Moderate Democrats, from fairly purple states, remain skeptical:
Sen. Claire McCaskill said in a brief interview that lawmakers have more work to do to keep health care costs in check “before we would think about expanding that [Medicare] system to everyone.”
Single-payer on a national level would have “a lot of problems,” McCaskill added, although she came out in support of allowing individuals as young as 55 to buy into Medicare.
The cost factor is always going to be the albatross around any plan that expands Medicare or creates more health care entitlements at the federal level.

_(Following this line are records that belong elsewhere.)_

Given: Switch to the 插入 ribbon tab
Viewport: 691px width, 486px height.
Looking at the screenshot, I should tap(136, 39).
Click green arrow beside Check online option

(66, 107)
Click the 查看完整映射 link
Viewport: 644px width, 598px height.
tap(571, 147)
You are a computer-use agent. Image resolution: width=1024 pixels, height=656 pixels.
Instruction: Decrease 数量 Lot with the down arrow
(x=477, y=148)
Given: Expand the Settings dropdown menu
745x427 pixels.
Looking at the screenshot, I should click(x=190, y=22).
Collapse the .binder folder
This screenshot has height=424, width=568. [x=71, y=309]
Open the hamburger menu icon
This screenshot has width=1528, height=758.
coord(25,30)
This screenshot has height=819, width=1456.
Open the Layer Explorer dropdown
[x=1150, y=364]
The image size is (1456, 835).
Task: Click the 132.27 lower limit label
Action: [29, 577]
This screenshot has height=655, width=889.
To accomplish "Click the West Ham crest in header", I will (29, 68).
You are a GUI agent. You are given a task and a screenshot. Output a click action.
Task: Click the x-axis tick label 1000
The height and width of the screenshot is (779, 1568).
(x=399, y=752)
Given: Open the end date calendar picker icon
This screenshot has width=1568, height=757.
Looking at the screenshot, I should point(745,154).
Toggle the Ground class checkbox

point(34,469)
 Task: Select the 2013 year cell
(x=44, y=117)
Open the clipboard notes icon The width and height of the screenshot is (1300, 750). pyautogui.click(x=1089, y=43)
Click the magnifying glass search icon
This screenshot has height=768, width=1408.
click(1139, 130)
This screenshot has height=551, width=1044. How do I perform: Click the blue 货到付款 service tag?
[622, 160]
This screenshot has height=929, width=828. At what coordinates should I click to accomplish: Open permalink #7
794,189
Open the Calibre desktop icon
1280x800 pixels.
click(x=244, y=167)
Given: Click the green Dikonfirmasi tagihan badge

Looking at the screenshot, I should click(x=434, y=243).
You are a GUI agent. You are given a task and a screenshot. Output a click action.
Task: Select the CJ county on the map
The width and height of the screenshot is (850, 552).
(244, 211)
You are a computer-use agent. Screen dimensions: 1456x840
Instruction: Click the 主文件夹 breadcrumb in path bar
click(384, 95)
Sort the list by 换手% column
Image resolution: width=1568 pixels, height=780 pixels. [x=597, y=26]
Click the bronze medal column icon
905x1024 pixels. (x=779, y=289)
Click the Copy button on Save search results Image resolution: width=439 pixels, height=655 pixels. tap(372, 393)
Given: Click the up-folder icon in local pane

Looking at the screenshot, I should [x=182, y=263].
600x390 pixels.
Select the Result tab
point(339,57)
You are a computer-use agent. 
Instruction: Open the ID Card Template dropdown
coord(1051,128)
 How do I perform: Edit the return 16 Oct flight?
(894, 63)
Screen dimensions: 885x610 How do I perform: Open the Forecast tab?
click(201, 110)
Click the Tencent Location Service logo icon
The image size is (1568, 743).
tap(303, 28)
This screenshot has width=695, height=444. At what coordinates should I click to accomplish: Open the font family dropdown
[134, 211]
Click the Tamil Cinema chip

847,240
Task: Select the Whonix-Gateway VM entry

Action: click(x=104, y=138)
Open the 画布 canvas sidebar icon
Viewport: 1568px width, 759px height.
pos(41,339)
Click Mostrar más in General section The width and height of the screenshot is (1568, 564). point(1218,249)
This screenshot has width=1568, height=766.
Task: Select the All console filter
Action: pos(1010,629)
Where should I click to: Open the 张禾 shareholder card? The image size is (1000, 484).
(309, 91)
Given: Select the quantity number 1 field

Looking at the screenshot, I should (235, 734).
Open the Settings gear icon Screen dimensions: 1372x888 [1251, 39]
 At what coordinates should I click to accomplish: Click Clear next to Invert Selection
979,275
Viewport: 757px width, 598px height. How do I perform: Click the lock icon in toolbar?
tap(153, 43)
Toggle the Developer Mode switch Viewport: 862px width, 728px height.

How are you going to pay for it? That question is rarely answered well by proponents of universal care, and that is why some Democrats won’t be able to swallow this agenda for years to come.
When asked about whether support for single-payer health care should be part of the Democratic standard platform, Nancy Pelosi says not yet:
Pelosi (D-Calif.) declined to endorse “Medicare for All” legislation backed by Sen. Bernie Sanders (I-Vt.) and instead called on Democrats to release a wide range of proposals to fix and improve President Barack Obama’s signature health-care law. Her position on health care is the latest evidence that Democrats in the House are willing to ignore pressure from liberal factions aiming to drive the party further to the left.
“I don’t think it’s a litmus test,” Pelosi said in an interview. “What we want is to have as many people as possible, everybody, covered, and I think that’s something that we all embrace.”
Defending ObamaCare is about as far as many Democrats are willing to go right now considering that Donald Trump just won the White House by promising to repeal it. Any further push for wider government involvement in health care could risk creating a serious backlash which might dash any hopes Democrats have for returning to power in 2018.